* [Task to complete]
Check every line of the entries below for "computer", and copy the lines that have it.

* [Saved data entries]
++++

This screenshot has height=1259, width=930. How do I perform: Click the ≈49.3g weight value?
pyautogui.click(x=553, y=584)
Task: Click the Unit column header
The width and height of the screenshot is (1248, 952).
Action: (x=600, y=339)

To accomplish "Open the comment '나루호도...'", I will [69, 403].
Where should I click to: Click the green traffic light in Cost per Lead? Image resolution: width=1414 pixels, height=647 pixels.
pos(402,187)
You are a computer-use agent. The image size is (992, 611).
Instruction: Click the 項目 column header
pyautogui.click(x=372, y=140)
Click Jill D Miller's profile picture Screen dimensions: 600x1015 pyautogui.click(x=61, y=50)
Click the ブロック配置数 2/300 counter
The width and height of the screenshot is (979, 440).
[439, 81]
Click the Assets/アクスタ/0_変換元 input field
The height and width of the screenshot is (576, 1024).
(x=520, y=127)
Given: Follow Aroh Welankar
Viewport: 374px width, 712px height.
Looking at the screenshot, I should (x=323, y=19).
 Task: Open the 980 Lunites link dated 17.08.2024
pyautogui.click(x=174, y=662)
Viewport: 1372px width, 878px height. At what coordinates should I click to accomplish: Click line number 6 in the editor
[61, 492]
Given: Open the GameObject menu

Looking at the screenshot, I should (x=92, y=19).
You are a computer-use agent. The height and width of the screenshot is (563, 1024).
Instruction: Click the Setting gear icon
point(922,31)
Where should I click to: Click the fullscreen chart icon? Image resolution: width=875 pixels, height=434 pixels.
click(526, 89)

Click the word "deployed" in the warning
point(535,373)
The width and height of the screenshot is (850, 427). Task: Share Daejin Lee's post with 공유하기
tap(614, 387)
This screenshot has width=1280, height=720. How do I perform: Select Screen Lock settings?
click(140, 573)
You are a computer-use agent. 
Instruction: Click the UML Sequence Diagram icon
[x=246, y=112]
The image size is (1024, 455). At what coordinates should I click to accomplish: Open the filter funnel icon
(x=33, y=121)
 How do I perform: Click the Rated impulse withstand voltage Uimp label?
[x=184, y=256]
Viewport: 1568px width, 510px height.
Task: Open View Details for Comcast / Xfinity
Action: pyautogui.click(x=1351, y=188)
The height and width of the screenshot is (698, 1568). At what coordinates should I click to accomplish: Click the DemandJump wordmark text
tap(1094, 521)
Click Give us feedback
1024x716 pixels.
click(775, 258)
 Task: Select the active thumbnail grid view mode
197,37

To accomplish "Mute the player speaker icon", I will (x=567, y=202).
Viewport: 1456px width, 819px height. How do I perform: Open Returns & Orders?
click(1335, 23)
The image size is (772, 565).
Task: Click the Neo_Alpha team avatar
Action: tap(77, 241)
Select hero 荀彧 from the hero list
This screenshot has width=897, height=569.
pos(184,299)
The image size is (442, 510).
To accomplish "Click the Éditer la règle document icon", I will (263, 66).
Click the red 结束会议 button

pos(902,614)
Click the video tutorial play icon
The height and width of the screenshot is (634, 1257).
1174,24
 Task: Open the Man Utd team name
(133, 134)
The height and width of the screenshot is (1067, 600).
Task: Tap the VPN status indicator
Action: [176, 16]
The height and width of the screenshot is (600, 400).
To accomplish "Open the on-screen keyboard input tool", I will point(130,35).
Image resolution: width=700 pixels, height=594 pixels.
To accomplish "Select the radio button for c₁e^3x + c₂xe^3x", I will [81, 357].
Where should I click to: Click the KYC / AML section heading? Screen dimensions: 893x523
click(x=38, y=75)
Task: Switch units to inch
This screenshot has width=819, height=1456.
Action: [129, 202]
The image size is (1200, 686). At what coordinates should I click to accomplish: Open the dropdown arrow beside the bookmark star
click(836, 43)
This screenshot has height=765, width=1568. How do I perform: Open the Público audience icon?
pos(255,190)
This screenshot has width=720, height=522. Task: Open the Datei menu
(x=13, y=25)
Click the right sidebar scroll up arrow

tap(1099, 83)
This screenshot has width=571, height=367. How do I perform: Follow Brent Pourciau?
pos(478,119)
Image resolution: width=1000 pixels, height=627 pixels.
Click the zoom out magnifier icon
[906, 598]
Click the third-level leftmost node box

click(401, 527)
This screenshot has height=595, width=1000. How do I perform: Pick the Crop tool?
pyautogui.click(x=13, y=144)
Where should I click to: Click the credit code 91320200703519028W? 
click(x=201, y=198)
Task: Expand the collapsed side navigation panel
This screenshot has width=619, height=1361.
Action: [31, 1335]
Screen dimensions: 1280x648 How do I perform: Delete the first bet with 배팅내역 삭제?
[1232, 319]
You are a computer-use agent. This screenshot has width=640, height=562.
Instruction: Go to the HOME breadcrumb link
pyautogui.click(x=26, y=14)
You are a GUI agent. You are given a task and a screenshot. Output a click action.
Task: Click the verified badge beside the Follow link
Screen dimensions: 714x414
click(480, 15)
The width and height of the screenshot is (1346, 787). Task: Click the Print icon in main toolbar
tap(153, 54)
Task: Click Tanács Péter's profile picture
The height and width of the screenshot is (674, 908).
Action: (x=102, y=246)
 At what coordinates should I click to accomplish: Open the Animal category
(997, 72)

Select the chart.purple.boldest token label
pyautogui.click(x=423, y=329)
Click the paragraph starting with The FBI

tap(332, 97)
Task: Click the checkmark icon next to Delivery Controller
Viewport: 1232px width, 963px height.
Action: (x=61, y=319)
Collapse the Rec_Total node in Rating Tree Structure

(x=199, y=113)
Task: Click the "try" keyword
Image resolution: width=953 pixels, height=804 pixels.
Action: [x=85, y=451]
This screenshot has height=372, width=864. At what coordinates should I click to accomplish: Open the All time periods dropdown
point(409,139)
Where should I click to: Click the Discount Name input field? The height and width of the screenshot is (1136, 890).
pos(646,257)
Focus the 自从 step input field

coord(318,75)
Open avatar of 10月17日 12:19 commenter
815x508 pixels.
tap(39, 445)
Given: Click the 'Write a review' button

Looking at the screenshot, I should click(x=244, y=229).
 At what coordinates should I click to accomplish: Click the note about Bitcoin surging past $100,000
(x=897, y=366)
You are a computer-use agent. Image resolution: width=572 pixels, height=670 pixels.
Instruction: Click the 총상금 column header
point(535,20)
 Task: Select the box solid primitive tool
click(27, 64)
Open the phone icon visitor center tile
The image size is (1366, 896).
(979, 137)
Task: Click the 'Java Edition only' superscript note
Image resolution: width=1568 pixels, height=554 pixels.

++++

* [Output of the task]
You are a computer-use agent. The image size is (992, 611).
You are a computer-use agent. The height and width of the screenshot is (563, 1024).
You are a computer-use agent. 
You are a computer-use agent. This screenshot has width=640, height=562.
You are a computer-use agent. Image resolution: width=572 pixels, height=670 pixels.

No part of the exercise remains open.